───── Passage shown

153 Ind. 302 | Ind. | 1899

Hadley, J.

This is a proceeding for a writ of mandamus, under the provisions of §1 of the act concerning elections, approved March 6, 1889 (Acts 1889, p. 157), to compel the board of commissioners of Grant county to re-divide into voting precincts certain territory in Center township, and to exclude therefrom certain territory alleged to be without the jurisdiction of the State.

The petition sets forth that, by an act of the General Assembly approved February 11, 1889 (Acts 1889, p. 10), *304the State of Indiana ceded to the United States jurisdiction of a certain 304 acres of territory situate in Grant county, upon which was established, and is maintained by the United States, a branch of the National Home for Disabled Volunteer Soldiers, containing about 2,000 inmates; and that said commissioners, pretending to act under §1 of the elections act of 1889, had, together with other territory, included in each of six election precincts of Center township a part of said 304 acres and a part of the inmates resident thereon; that said 304 acres were within the exclusive jurisdiction of the United States; that the inmates of said home were not residents of the State of Indiana nor voters therein. Prayer, that the respondent be compelled “to divide into voting precincts, containing as nearly as practicable: 200 voters, and in no case containing more than 250 voters, all that part of said Center township which is within said six, so called, voting precincts, and to exclude from said voting precincts, so to be established, all of said 304 acre tract of land, which was so ceded by the State of Indiana to the United States as aforesaid, and which is occupied by said branch Home for Disabled Volunteer Soldiers.”

──────────
───── Data

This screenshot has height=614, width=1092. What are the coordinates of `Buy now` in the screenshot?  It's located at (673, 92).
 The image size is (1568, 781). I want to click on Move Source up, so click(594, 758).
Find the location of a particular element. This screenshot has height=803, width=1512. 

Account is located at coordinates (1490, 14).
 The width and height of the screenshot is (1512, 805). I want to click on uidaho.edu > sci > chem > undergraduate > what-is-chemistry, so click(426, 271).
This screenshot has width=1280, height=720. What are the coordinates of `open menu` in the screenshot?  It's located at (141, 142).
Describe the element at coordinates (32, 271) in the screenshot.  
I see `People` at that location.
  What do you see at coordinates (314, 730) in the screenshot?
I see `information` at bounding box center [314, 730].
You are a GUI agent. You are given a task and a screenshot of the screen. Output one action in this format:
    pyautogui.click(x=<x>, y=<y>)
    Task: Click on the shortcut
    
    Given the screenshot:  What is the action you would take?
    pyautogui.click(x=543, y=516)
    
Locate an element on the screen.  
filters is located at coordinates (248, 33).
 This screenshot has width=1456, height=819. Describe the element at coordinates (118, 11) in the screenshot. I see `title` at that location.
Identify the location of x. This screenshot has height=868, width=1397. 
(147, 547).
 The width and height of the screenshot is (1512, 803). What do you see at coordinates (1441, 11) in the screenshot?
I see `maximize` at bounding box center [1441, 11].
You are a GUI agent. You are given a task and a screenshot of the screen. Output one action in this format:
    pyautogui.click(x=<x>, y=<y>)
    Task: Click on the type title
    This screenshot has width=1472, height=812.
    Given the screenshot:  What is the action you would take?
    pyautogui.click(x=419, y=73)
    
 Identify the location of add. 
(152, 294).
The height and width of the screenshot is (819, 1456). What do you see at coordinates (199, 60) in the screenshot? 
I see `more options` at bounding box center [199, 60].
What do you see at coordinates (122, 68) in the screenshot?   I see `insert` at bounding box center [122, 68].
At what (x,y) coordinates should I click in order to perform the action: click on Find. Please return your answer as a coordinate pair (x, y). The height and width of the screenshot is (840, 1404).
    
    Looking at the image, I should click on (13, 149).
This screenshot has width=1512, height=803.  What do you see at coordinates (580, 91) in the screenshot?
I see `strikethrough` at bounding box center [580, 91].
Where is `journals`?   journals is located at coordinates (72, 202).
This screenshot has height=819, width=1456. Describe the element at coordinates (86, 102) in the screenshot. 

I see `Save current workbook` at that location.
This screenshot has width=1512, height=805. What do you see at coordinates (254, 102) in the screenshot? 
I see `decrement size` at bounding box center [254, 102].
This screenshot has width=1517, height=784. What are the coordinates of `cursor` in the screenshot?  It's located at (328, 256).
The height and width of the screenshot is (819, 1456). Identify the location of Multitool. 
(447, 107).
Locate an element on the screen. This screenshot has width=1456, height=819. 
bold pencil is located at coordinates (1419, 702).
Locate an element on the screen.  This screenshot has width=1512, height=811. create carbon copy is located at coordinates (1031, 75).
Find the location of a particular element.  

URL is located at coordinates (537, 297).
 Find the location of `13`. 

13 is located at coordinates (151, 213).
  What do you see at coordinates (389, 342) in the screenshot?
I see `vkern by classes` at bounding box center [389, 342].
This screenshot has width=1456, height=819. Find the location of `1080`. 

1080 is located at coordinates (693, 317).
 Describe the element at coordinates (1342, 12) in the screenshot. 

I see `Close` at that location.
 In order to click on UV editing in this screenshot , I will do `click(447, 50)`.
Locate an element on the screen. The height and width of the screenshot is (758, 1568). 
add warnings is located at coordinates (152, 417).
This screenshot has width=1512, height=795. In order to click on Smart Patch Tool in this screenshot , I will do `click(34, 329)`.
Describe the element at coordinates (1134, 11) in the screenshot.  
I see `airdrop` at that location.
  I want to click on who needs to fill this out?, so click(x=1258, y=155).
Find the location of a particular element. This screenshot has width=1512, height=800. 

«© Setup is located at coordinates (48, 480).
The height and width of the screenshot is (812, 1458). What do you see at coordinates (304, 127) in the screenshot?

──────────

## Directives
1. Write out the passage of the court opinion that opens with the words containing "This is a proceeding" and closes with "of the State.", keeping it word for word.
2. Reproduce the records from the line containing "The height and width of the screenshot is (819, 1456). Identify" through the line containing "I want to click on who", both lines included, exactly as they stand.
The court opinion and the records are unrelated to each other.

## Answers per task
1.
This is a proceeding for a writ of mandamus, under the provisions of §1 of the act concerning elections, approved March 6, 1889 (Acts 1889, p. 157), to compel the board of commissioners of Grant county to re-divide into voting precincts certain territory in Center township, and to exclude therefrom certain territory alleged to be without the jurisdiction of the State.

2.
The height and width of the screenshot is (819, 1456). Identify the location of Multitool. 
(447, 107).
Locate an element on the screen. This screenshot has width=1456, height=819. 
bold pencil is located at coordinates (1419, 702).
Locate an element on the screen.  This screenshot has width=1512, height=811. create carbon copy is located at coordinates (1031, 75).
Find the location of a particular element.  

URL is located at coordinates (537, 297).
 Find the location of `13`. 

13 is located at coordinates (151, 213).
  What do you see at coordinates (389, 342) in the screenshot?
I see `vkern by classes` at bounding box center [389, 342].
This screenshot has width=1456, height=819. Find the location of `1080`. 

1080 is located at coordinates (693, 317).
 Describe the element at coordinates (1342, 12) in the screenshot. 

I see `Close` at that location.
 In order to click on UV editing in this screenshot , I will do `click(447, 50)`.
Locate an element on the screen. The height and width of the screenshot is (758, 1568). 
add warnings is located at coordinates (152, 417).
This screenshot has width=1512, height=795. In order to click on Smart Patch Tool in this screenshot , I will do `click(34, 329)`.
Describe the element at coordinates (1134, 11) in the screenshot.  
I see `airdrop` at that location.
  I want to click on who needs to fill this out?, so click(x=1258, y=155).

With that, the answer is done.